## What you are asked to do
How many of the lines below contain the string "search"? Treat the match as case-sensitive and reply with the number alone.

[Stored records]
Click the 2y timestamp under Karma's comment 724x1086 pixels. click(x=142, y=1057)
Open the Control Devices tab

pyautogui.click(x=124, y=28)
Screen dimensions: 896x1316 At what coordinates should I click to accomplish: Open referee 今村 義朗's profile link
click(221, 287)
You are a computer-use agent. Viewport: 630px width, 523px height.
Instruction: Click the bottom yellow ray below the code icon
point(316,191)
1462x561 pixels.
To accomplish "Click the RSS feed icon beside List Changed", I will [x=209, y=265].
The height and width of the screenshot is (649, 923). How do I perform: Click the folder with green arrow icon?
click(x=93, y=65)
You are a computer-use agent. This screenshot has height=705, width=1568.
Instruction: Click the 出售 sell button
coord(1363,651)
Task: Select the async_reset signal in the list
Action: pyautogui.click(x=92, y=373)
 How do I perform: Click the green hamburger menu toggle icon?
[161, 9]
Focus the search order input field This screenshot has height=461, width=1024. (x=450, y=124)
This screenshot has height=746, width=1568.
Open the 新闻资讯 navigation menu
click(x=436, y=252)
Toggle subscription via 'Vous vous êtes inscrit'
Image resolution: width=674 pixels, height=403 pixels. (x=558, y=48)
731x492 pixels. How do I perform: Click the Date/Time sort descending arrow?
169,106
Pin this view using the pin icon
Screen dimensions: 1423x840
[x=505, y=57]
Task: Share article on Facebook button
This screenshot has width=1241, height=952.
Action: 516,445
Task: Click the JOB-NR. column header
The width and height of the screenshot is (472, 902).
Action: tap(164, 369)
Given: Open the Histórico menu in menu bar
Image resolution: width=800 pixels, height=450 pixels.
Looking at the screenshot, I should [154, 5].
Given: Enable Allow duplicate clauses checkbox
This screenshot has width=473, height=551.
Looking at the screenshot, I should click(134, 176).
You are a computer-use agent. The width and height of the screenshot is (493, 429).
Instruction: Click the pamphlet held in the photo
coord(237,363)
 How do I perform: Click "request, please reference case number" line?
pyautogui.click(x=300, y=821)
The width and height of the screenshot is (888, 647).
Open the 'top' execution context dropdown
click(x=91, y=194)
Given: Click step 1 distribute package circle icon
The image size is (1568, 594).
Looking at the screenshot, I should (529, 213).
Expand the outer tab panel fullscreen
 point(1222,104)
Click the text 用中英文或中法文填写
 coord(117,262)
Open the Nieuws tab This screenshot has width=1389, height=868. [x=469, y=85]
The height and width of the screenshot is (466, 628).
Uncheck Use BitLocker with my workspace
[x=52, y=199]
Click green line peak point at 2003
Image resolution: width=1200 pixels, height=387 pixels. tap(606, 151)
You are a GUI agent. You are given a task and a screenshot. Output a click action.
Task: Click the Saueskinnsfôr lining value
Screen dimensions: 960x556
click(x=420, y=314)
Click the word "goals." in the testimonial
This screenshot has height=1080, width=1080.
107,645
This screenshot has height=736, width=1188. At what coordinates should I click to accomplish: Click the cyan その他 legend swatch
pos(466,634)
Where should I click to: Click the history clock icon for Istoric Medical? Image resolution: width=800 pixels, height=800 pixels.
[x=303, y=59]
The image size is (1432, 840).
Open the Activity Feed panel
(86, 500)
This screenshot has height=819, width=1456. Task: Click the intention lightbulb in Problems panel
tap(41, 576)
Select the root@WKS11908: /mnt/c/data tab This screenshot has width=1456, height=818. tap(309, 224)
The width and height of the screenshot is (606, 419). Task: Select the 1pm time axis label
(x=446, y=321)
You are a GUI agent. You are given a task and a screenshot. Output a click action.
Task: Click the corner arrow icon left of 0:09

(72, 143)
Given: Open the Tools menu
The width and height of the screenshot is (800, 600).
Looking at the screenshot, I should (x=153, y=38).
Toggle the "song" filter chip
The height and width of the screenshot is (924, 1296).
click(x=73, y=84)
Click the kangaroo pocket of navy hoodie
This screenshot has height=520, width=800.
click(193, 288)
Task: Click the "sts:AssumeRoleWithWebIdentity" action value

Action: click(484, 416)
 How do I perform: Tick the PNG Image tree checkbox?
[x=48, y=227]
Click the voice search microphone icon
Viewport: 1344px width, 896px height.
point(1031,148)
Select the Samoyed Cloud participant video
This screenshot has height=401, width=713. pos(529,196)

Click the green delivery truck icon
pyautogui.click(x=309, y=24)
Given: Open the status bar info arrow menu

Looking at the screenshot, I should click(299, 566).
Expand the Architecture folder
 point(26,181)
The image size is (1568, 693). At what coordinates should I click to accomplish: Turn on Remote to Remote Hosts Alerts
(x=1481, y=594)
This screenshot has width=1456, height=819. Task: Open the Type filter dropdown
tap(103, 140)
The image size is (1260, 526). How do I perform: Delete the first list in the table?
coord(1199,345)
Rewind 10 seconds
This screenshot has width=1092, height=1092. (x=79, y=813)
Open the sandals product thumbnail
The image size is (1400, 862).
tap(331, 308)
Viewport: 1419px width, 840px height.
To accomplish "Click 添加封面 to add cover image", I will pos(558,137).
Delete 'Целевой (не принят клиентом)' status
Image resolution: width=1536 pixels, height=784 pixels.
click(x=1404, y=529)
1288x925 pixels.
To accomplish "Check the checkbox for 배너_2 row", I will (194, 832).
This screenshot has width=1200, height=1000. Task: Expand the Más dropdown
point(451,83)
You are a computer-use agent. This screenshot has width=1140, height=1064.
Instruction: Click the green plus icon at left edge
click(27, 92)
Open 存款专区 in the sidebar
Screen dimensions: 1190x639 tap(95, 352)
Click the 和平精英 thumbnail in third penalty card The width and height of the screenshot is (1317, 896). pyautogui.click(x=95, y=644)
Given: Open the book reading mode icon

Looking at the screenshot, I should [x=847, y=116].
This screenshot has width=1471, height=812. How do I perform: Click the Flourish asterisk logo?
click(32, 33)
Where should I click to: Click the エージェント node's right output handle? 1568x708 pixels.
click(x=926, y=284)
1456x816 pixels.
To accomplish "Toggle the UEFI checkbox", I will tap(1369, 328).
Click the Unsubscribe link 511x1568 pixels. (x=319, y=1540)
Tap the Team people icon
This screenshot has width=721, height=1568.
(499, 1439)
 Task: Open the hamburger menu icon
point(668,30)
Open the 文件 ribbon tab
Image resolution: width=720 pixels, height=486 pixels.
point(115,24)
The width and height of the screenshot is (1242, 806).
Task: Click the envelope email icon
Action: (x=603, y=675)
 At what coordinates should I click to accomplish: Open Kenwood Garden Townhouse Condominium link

## Solution to the exercise
2